John "Goldfinger" Palmer, 65, once described as Britain's richest criminal, was shot dead in the garden of his Essex home on 24 June 2015.
Photographs of the hole in the fence around his home been released.
A reward to help catch the killer has been doubled to £100,000 by his family nearly three years after his death.
Palmer - whose nickname derives from his connection to the 1983 £25m Brink's-Mat gold bullion robbery - was jailed in 2001 for a £20m timeshare fraud.
Palmer was shot six times by a killer who entered the garden over the fence at his home in South Weald, near Brentwood.
Essex Police said the killing had "all the hallmarks" of a professional hit.
Detectives believe the hole in the garden fence suggests the killer may have been watching Palmer in the days before his death.
His partner Christina Ketley said: "It haunts us every day to think that whoever was responsible was clearly watching John, stalking him like an animal before brutally and callously ending his life."
Detectives have recovered five of the six bullets used to kill him.

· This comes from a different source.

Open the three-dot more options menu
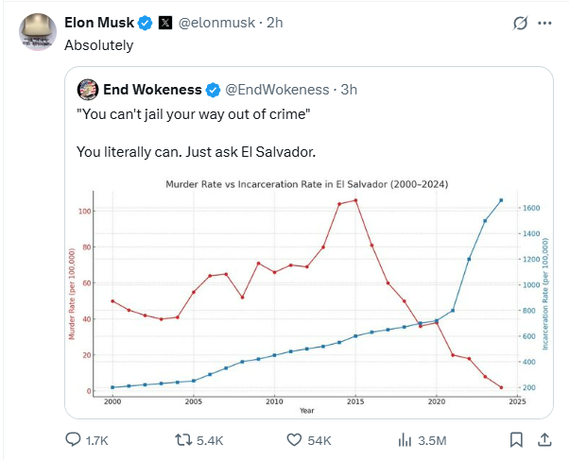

Roger Critchell, director of operations at the charity Crimestoppers, said: "We understand that people are not always willing to go to the police so we would urge them to contact Crimestoppers with 100% anonymity."
Bullion from the Brink's-Mat robbery was melted down in a shed in the grounds of Palmer's country house at Lansdown, near Bath.
However, he denied knowing the gold was stolen and was acquitted in 1987.
The former scrap metal dealer from Olton, near Birmingham, started his criminal career young - selling paraffin off the back of a lorry after leaving school at 15, unable to read or write.
His criminal activities netted him an estimated fortune of £300m, but justice eventually caught up with him when he was jailed in 2001 for a massive timeshare fraud in Tenerife.
At the time of his death he was due to stand trial in Spain on charges of fraud, firearm possession and money laundering.
It was later revealed he had been under police surveillance since 2007.
Then, in September 2016, the BBC discovered an operation codenamed Alpine had been gathering intelligence on him from RAF Spadeadam in Cumbria since 1999.